2. LE MOT DU JOUR D’ANDRE BRETON, EXTRAIT DU « SECOND MANIFESTE SURREALISTE » : « L’acte surréaliste le plus simple consiste, revolvers aux poings, à descendre dans la rue et à tirer au hasard, tant qu’on peut, dans la foule » (Manifestes du surréalisme, idées NRF, Gallimard, 1963, cote A 336). ÇA N’EVOQUE RIEN POUR VOUS DANS L’ACTUALITE RECENTE ?
–2019 – 28 février : METEO DE SANARY : Bon, aujourd’hui ce n’est pas très fort du côté du temps. Mais la neige ne semble pas à l’ordre du jour qui ne prévoit que de la pluie et des températures oscillant entre 3° la nuit et 6° maximum dans la journée, températures associées à un vent relativement fort de 50 km/h.
–2020 – 28 février : MÉTÉO POUR SANARY : Pas de pluie en vue ! mais du soleil associé à du mistral (20 km/h) tout au long de la journée, excepté entre 13h et 16 h où un fort vent d’ouest se fera sentir (40 km/h). Les températures, 7+ pour les minimales et 15° pour les maximales, restent toujours relativement élevées.
–2022 – 28 février : UKRAINE – RUSSIE – L’Europe hausse le ton. Pour la première fois de son histoire, l’UE va mettre fin au « tabou voulant que l’Union ne fournisse pas d’armes à des belligérants » en finançant pour 450 millions d’euros d’armements et d’autres équipements à l’Ukraine face à l’invasion russe, a annoncé dimanche Josep Borell, chef de la diplomatie européenne. L’UE va également fermer son espace aérien aux avions russes, bloquer la Banque centrale de Moscou et bannir les médias RT et Sputnik. Le Conseil de sécurité de l’ONU a adopté dimanche, à la demande des Occidentaux, une résolution convoquant lundi « en session extraordinaire d’urgence » l’Assemblée générale des Nations unies pour que ses 193 membres se prononcent sur l’invasion de l’Ukraine par la Russie (Le Point, 6h 29).
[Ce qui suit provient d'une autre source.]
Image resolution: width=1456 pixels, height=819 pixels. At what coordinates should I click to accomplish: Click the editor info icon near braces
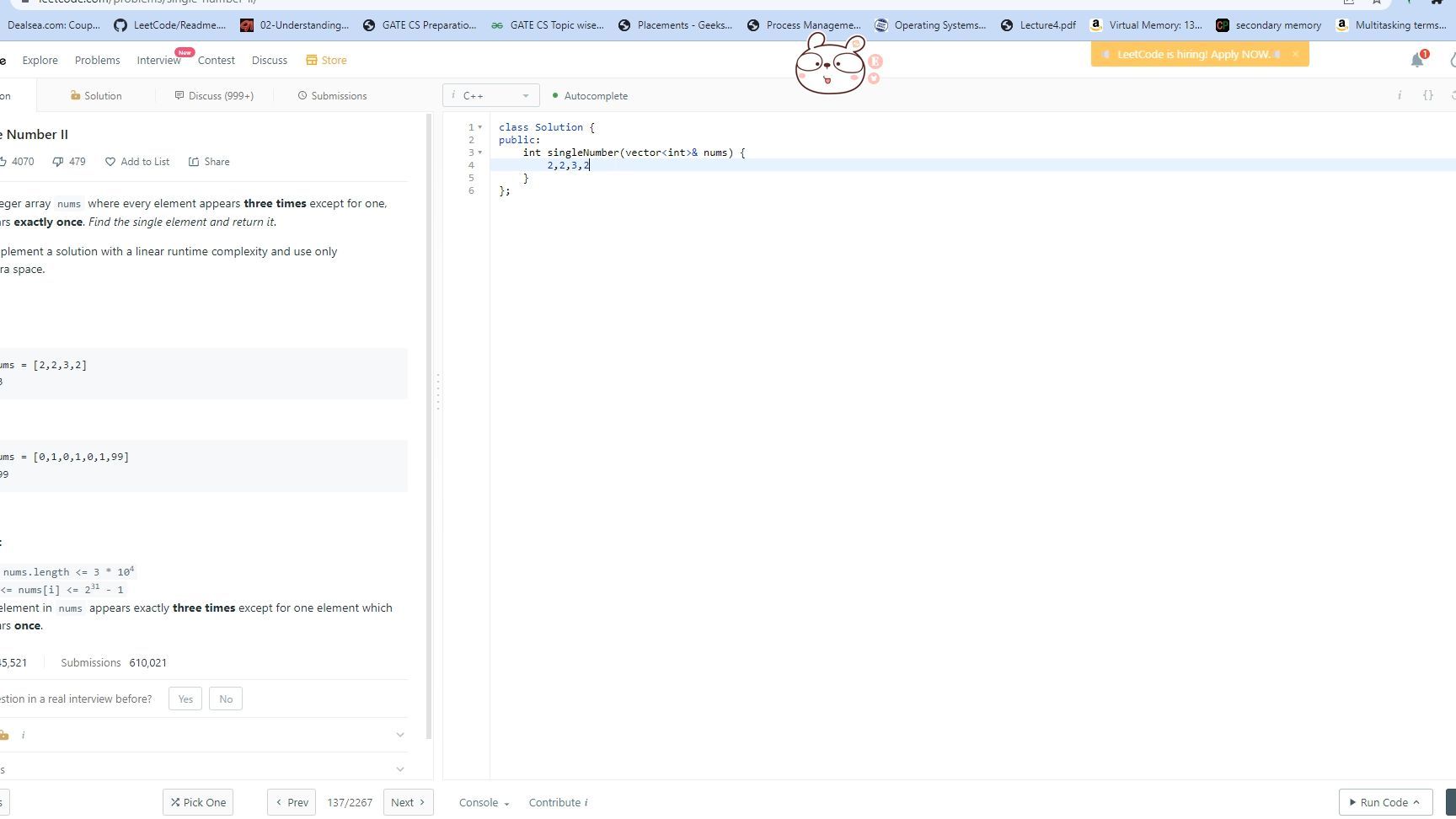click(x=1400, y=96)
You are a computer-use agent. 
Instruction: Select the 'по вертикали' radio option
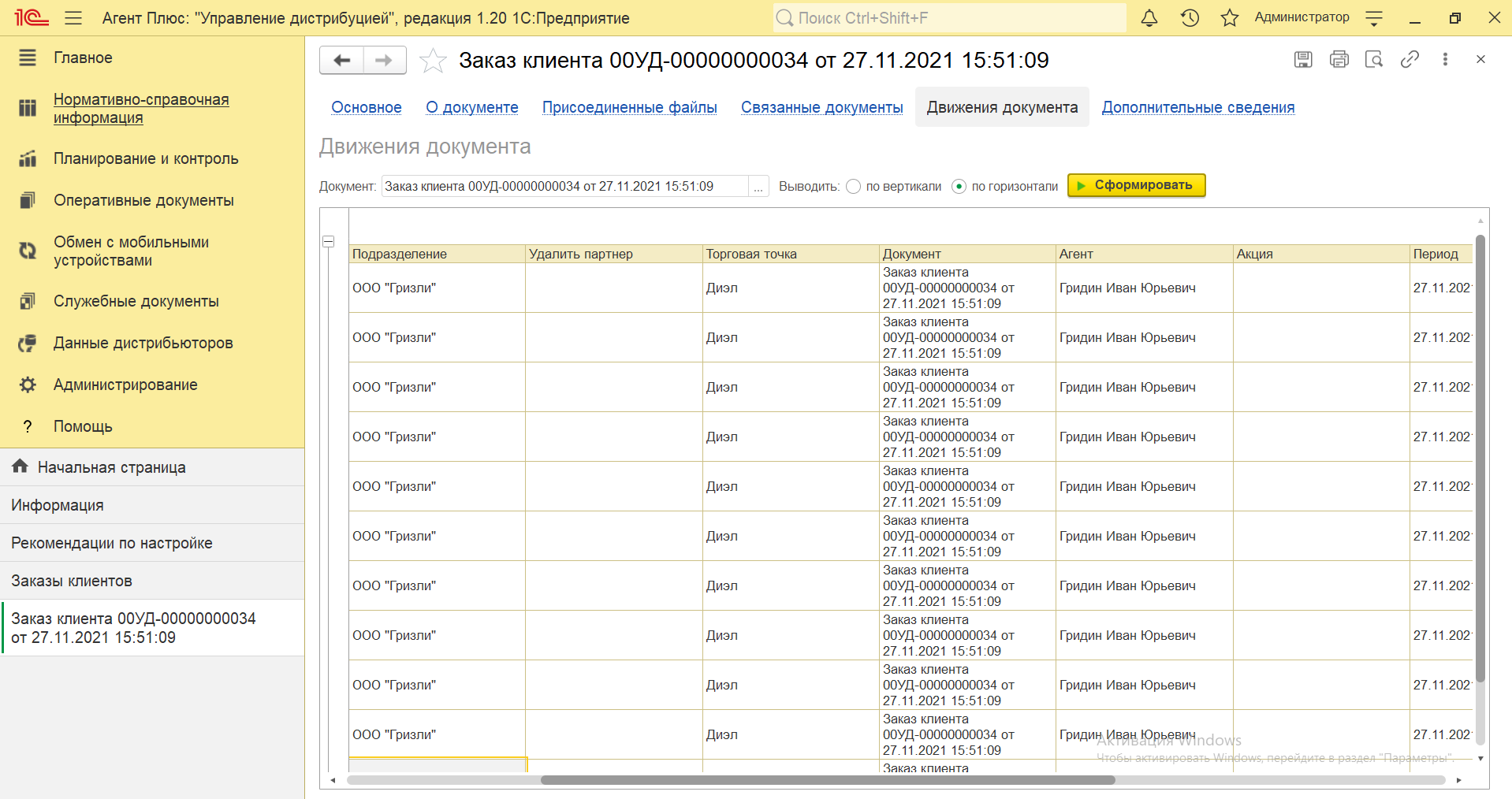[x=853, y=187]
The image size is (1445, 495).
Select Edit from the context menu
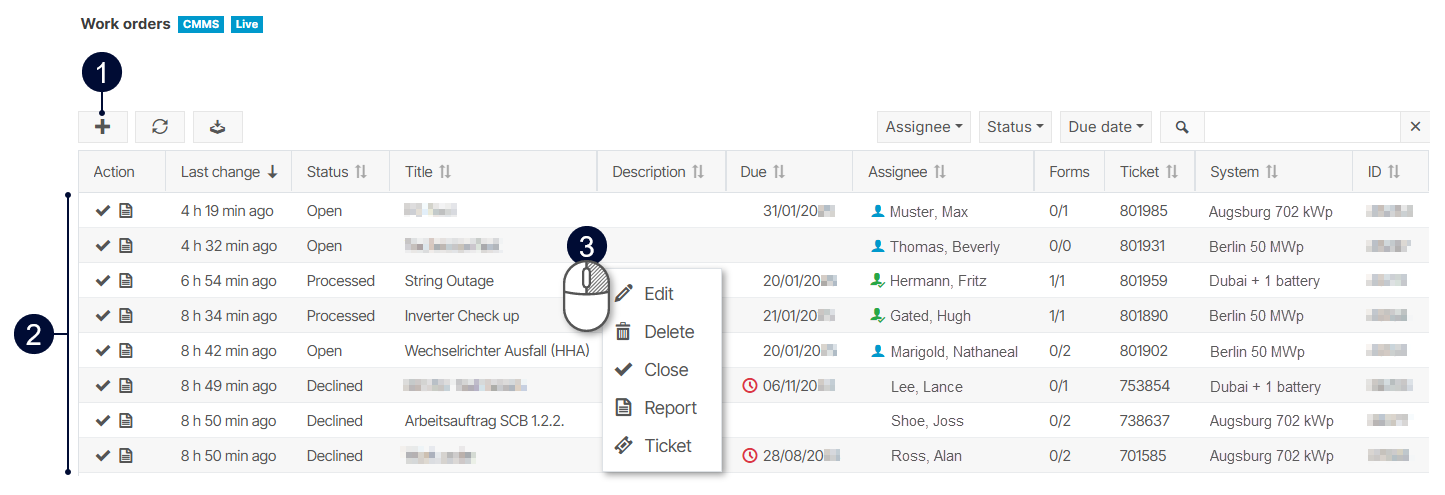click(x=658, y=294)
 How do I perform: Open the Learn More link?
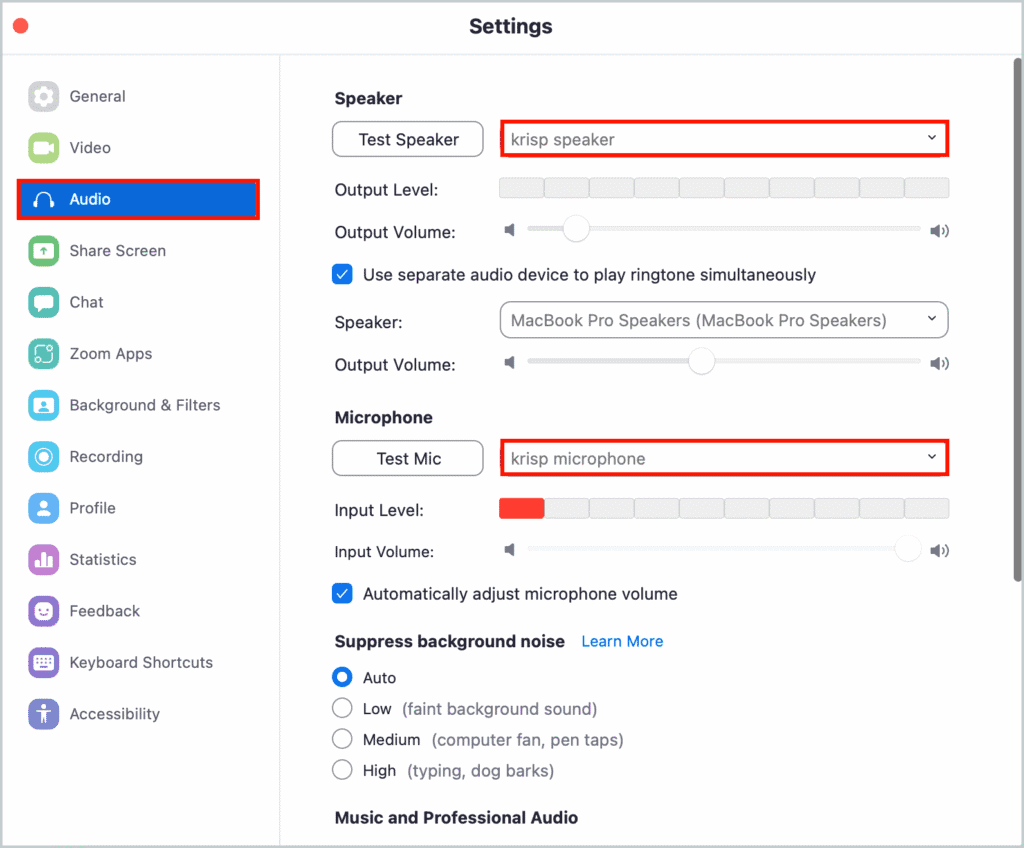pyautogui.click(x=622, y=641)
UNE BLAGUE POUR LA ROUTE : Le jour de son cinquantième anniversaire – que c’est loin tout ça, un homme s’écrie : « Certes, j’aimerais bien avoir encore le tour de taille et les cheveux que j’avais à dix-huit ans ! mais ce qui ferait vraiment mon bonheur, ce serait d’être, aujourd’hui, aussi intelligent que j’étais persuadé de l’être à cet âge-là ».
Il est à présent 8 heures. Affectueuses pensées pour Isabelle, Webber, Raphaël et Olivier.
Bon mardi à tous et à demain, premier jour de mars, pour fêter les AUBIN.